Symptoms of overdose
Overdose of Biphozyl may lead to severe clinical changes, such as congestive heart failure, electrolyte disturbances, or acid-base disturbances.
Procedure in case of overdose
The solution from the small chamber is added to the solution from the large chamber by opening the breakable seam directly before use. The solution after reconstitution should be clear and colorless.
In the entire process of administering the product to the patient, aseptic technique should be used.
Use only if the outer protective packaging is not damaged, all seams are intact, the breakable seam is not damaged, and the solution is clear. Firmly squeeze the bag to check its integrity. If a leak is detected, the solution should be discarded immediately, as sterility cannot be guaranteed.

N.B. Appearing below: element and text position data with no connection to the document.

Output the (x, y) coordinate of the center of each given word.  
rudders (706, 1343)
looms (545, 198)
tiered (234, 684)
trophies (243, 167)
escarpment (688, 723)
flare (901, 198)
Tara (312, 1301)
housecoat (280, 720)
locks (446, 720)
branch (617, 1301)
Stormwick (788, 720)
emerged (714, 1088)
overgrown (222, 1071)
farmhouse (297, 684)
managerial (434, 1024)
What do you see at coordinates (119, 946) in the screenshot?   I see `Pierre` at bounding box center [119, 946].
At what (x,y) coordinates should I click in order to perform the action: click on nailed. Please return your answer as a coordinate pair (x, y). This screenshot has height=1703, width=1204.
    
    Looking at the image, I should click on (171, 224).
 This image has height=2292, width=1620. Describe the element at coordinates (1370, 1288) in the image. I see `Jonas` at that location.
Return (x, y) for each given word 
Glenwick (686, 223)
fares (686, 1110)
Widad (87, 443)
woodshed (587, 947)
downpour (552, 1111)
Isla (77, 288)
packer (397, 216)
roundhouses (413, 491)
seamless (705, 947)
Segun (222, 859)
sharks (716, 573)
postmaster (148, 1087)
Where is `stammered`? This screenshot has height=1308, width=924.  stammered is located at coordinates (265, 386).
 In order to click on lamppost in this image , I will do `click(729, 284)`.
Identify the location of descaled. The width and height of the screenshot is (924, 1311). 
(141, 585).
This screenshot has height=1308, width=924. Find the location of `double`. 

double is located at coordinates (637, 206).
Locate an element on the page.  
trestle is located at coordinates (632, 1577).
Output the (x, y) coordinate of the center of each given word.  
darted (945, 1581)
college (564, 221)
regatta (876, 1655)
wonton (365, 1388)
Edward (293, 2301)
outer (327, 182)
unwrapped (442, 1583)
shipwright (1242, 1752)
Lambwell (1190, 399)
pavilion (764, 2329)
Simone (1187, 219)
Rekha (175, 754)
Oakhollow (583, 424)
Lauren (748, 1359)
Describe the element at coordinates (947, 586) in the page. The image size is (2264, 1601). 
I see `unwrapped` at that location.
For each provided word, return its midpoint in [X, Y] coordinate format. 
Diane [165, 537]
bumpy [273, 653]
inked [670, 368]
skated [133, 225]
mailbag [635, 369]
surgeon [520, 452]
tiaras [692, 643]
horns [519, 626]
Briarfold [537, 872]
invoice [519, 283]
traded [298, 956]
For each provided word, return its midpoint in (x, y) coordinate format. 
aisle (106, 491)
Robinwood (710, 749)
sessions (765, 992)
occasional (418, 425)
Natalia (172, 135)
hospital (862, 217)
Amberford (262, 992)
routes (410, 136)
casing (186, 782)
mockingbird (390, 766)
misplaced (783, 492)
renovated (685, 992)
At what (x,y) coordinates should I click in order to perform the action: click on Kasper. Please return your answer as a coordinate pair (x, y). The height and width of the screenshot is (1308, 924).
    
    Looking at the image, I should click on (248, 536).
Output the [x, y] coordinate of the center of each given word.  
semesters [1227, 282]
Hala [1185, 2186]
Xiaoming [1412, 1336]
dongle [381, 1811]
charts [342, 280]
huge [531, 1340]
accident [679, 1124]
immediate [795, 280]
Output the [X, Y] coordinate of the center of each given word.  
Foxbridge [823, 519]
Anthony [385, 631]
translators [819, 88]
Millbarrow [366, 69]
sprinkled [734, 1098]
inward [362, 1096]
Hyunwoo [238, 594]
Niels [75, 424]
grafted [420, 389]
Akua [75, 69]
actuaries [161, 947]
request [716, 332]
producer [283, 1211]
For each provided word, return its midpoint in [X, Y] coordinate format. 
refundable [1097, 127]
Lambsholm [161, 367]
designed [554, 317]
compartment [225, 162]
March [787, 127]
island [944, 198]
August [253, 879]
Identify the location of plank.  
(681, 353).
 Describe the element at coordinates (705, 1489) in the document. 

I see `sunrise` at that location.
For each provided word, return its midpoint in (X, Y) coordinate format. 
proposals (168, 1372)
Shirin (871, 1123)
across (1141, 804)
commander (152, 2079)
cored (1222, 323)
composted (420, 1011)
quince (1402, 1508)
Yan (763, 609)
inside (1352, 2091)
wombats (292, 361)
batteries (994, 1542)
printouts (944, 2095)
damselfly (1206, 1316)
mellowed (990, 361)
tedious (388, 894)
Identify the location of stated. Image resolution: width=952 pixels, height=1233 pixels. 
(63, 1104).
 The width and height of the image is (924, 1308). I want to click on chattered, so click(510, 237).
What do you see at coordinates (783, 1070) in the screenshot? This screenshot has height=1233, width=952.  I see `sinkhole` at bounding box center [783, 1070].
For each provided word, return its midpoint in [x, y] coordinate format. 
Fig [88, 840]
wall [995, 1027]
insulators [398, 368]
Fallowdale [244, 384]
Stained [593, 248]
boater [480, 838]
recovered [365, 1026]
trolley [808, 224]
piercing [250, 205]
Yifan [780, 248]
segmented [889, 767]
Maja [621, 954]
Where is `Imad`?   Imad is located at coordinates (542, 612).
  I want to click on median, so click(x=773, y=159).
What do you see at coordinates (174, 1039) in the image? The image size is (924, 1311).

The large chamber has a port for injection, which allows the addition of other necessary medicinal products after reconstitution of the solution. The user is responsible for determining the compatibility of the added medicinal product with Biphozyl by checking for possible color change and/or precipitation, presence of insoluble complexes or crystals. Before adding the medicinal product, you should check if it is soluble and stable in Biphozyl and if the pH range of Biphozyl is suitable for it (the pH of the solution after reconstitution is between 7.0-8.0). Additional ingredients may not be compatible with the solution. You should read the instructions for use of the added medicinal product.
After adding the ingredients, the solution should be thoroughly mixed. The addition and mixing of ingredients should always be done before connecting the bag with the solution to the extracorporeal circuit.
Open the seam by holding the small chamber with both hands and squeezing until a gap is created in the breakable seam between the two chambers (see figure I below).
Squeeze the large chamber with both hands until the breakable seam between the two chambers is completely open (see figure II below).
Mix the solution thoroughly by gently shaking the bag. The solution is ready for use, and the bag can be hung on the stand of the device (see figure III below).
The dialysate line drain or the substitution fluid line drain can be connected to one of the two access ports.
IV.aIn the case of luer-type connectors, you should remove the cap by twisting and pulling it, and then connect the male luer lock connector on the dialysate line drain or the substitution fluid line drain to the female luer connector on the bag by pushing and twisting.
Make sure the connectors are fully seated, then tighten. The connector is now open.
Make sure the fluid flows freely (see figure IV.a below).
When the dialysate line drain or the substitution fluid line drain is disconnected from the luer connector, the connector will close, stopping the flow of the solution. The luer connector is needle-free and can be wiped with disinfectants.
IV.bIn the case of an injection connector (or a spike connector), you should first remove the sliding cap. The injection port can be wiped with disinfectants. Insert the spike through the rubber septum. Make sure the fluid flows freely (see figure IV.b below).
The solution after reconstitution is intended for single use only. Unused solution should be discarded. The solution can be disposed of in the sewage system without harm to the environment.